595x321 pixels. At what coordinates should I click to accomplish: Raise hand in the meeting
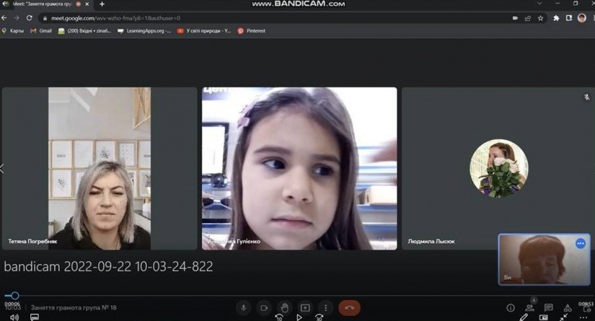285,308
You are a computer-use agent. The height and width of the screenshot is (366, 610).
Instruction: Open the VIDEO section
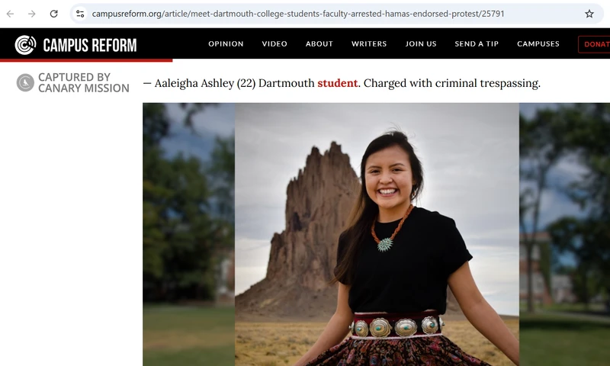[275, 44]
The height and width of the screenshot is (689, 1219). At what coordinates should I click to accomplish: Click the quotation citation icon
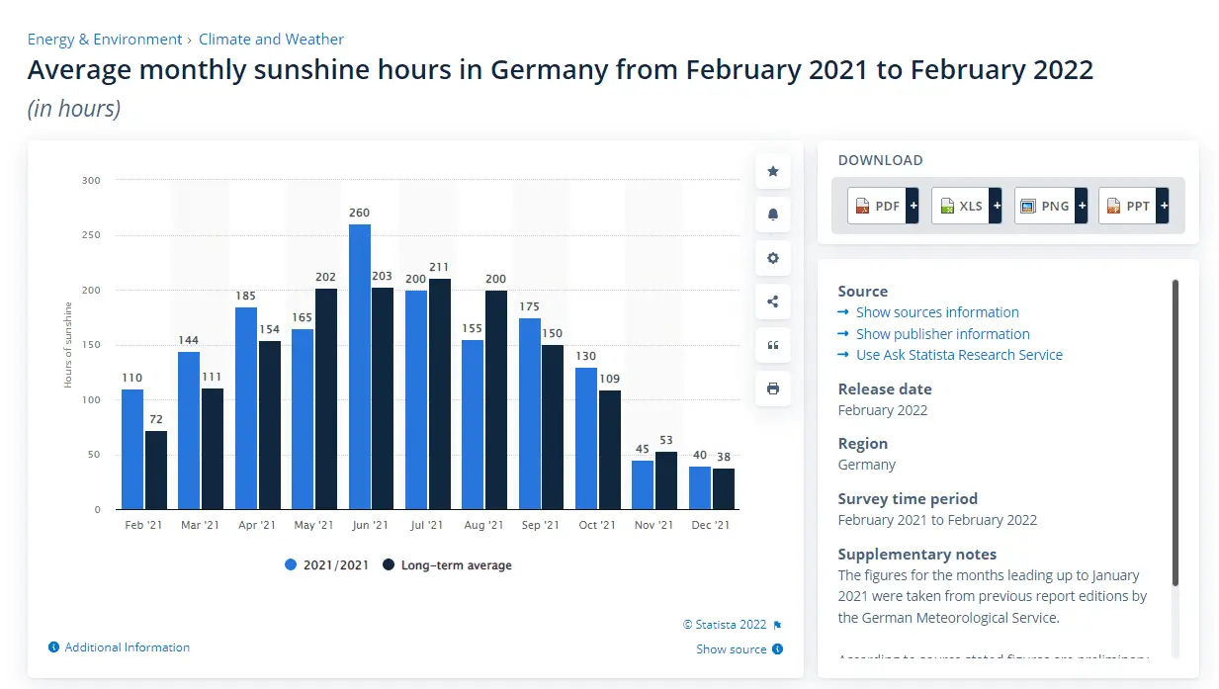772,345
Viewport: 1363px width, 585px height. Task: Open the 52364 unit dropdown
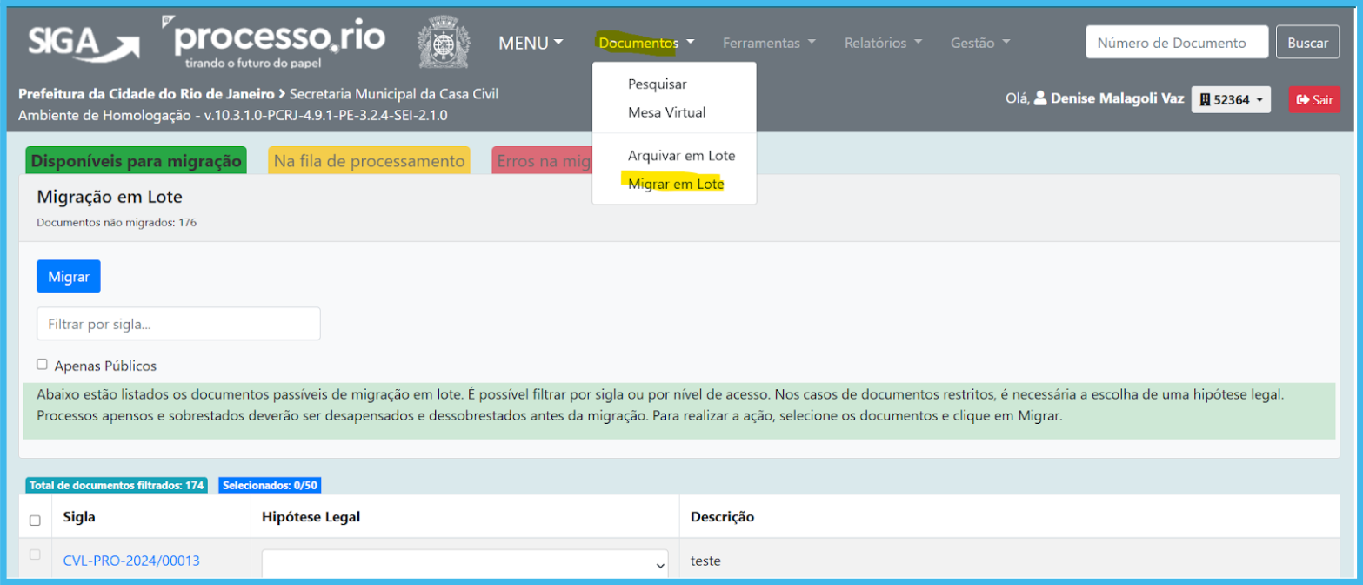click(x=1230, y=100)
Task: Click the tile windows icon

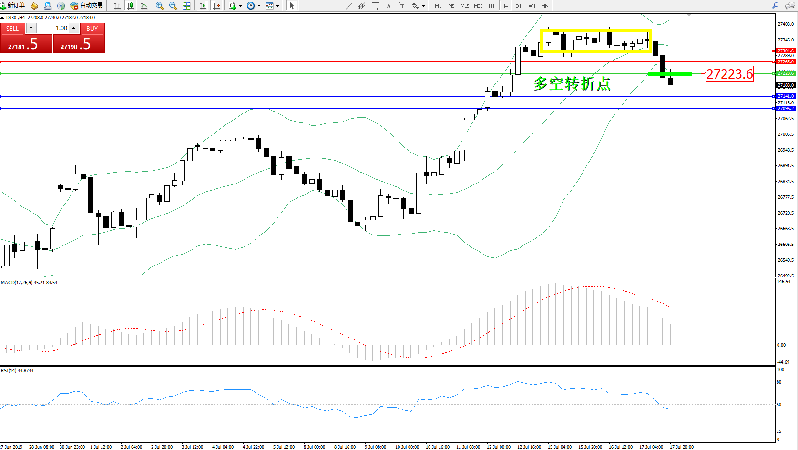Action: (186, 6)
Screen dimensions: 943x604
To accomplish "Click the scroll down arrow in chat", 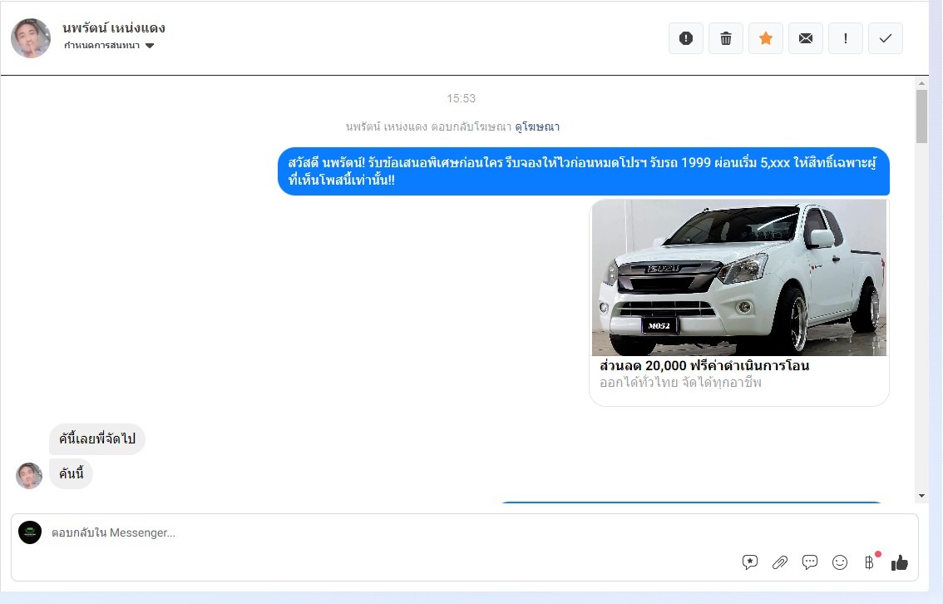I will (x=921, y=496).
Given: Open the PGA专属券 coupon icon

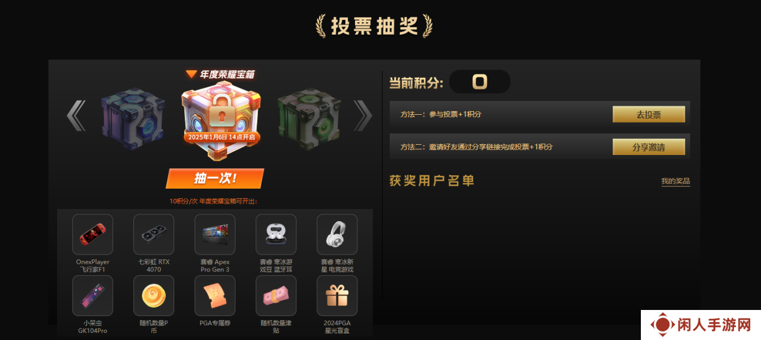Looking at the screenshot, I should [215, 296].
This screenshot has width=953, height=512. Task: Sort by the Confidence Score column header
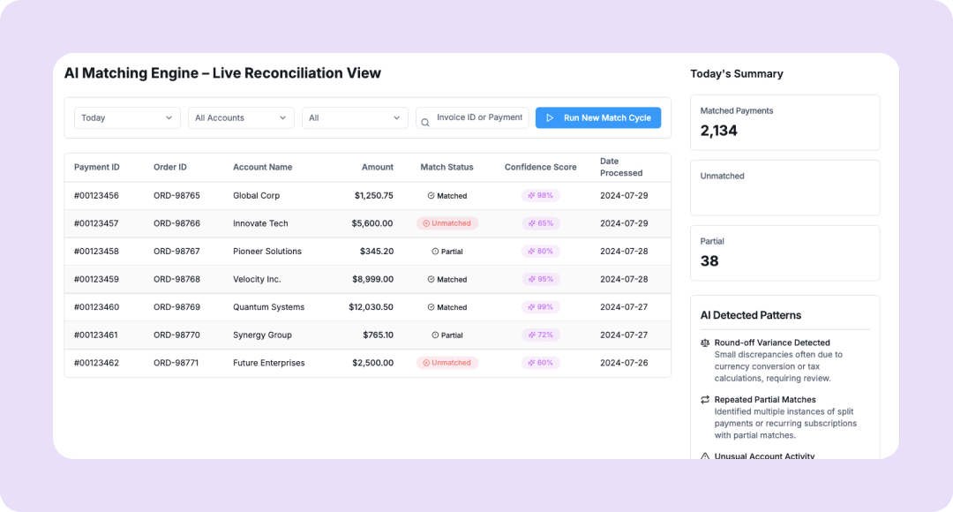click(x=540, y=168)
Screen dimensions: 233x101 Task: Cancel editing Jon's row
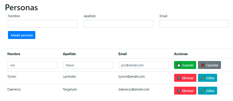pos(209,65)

-.-.-

Work instructions
Starting at the line that contains "Screen dimensions: 233x101" and continuing through the end of the records, copy those lines out word for word, leaving out the pictures.

Full response
Screen dimensions: 233x101 Task: Cancel editing Jon's row
pos(209,65)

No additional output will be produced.